Count the cost of applying
These applications are actually much more work than field focused [e.g. condensed matter theory] ones. Don't kid yourself you can just cut and paste material from other applications. Don't kid your self that your "excellent" "track record" and "outstanding" "research project" will carry the day. Inevitably, you will be competing with a few individuals who will spend a lot of time carefully crafting a compelling application that does things like those below.
Kill the jargon
Not only can't non-experts understand it they may even resent your for it and rank you lower.
Less is more
Cut material out. Try and get over a few simple details and achievements.
Avoid long lists. For example, rather than a list of 10 invited conference talks, say you had 10 and give details about 3 saying why those are particularly important conferences.
Provide a clear and concise statements of your major scholarly achievements.
This is what I most desperately seek in applications, yet often don't find.
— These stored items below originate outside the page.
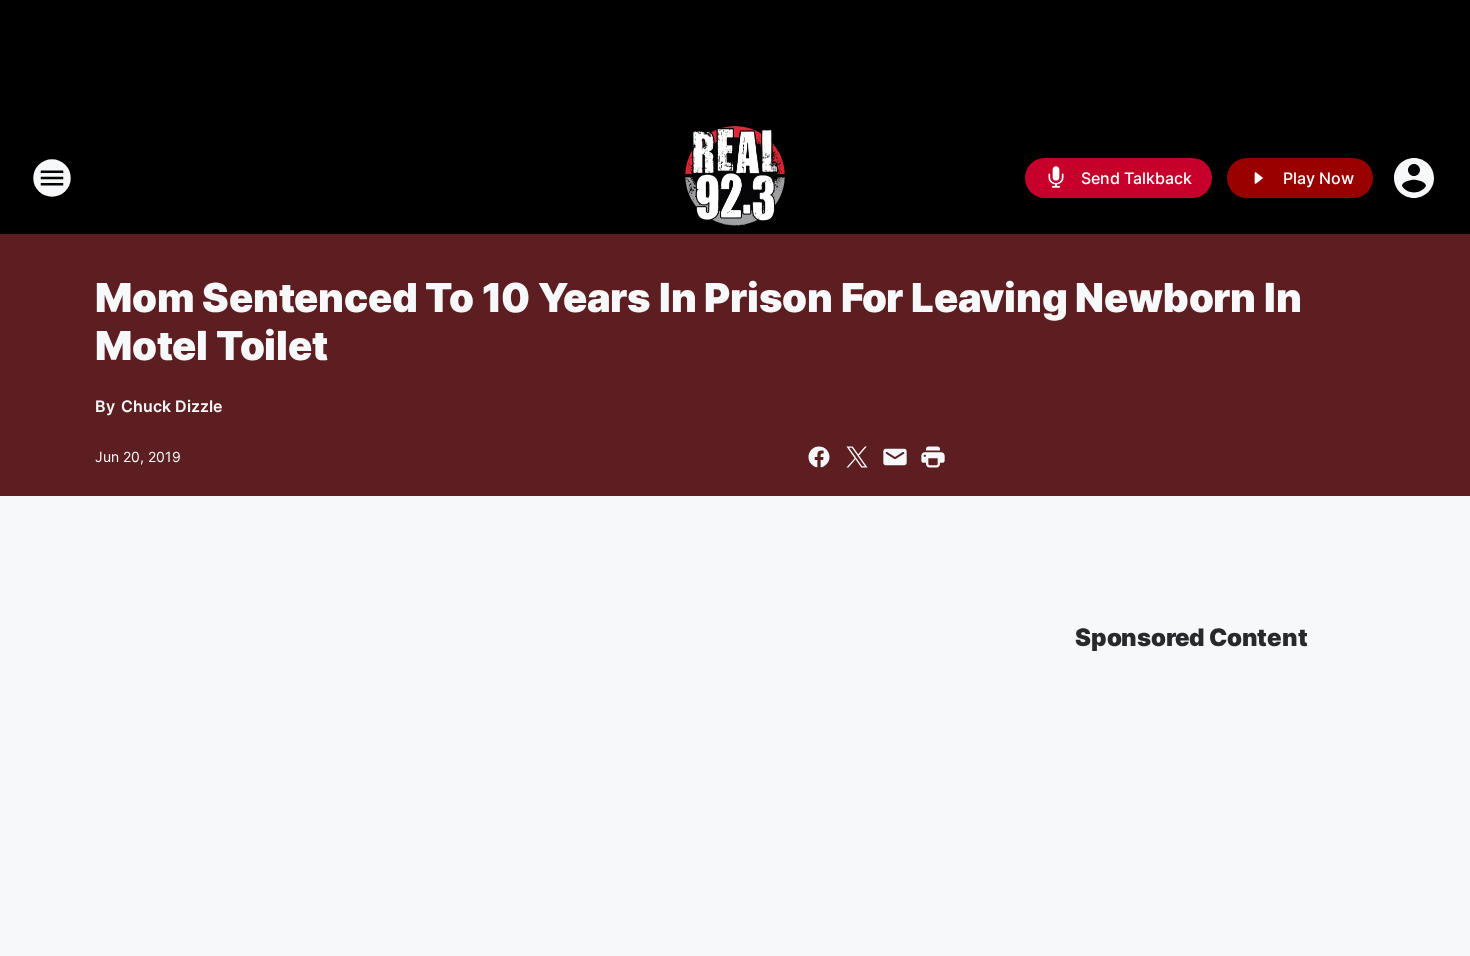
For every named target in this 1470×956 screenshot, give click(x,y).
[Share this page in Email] (895, 457)
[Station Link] (735, 178)
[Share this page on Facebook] (819, 457)
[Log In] (1416, 178)
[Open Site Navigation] (52, 178)
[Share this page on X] (857, 457)
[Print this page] (933, 457)
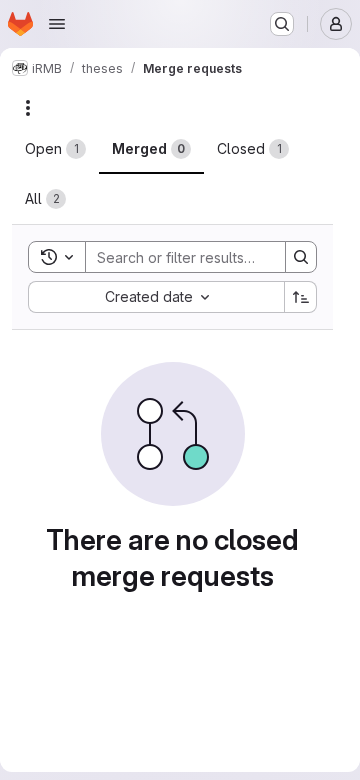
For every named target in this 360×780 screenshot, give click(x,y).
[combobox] (156, 297)
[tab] (55, 149)
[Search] (301, 257)
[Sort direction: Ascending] (301, 297)
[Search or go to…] (282, 24)
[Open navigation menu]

For example, if asked to list your 5 most significant publications, provide a 30 word statement
for each stating why it is significant.
Provide context for everything
[significance of project, journals, author order, citations, grants, prizes]
Outsiders don't know. You have to tell them.
For example, saying you were a finalist in the APS Leo Apker award won't mean anything and its significance will be lost. Non-mathematicians need to be told that most author lists are alphabetical and publication and citation rates in mathematics are much lower than in other fields.
Don't under-estimate the power of the joy of learning
I have noticed that even colleagues who suffer from metric madness are favourably disposed when they actually learn something new about a different field.
on the flip side, if your application makes people feel dumb that will work against you.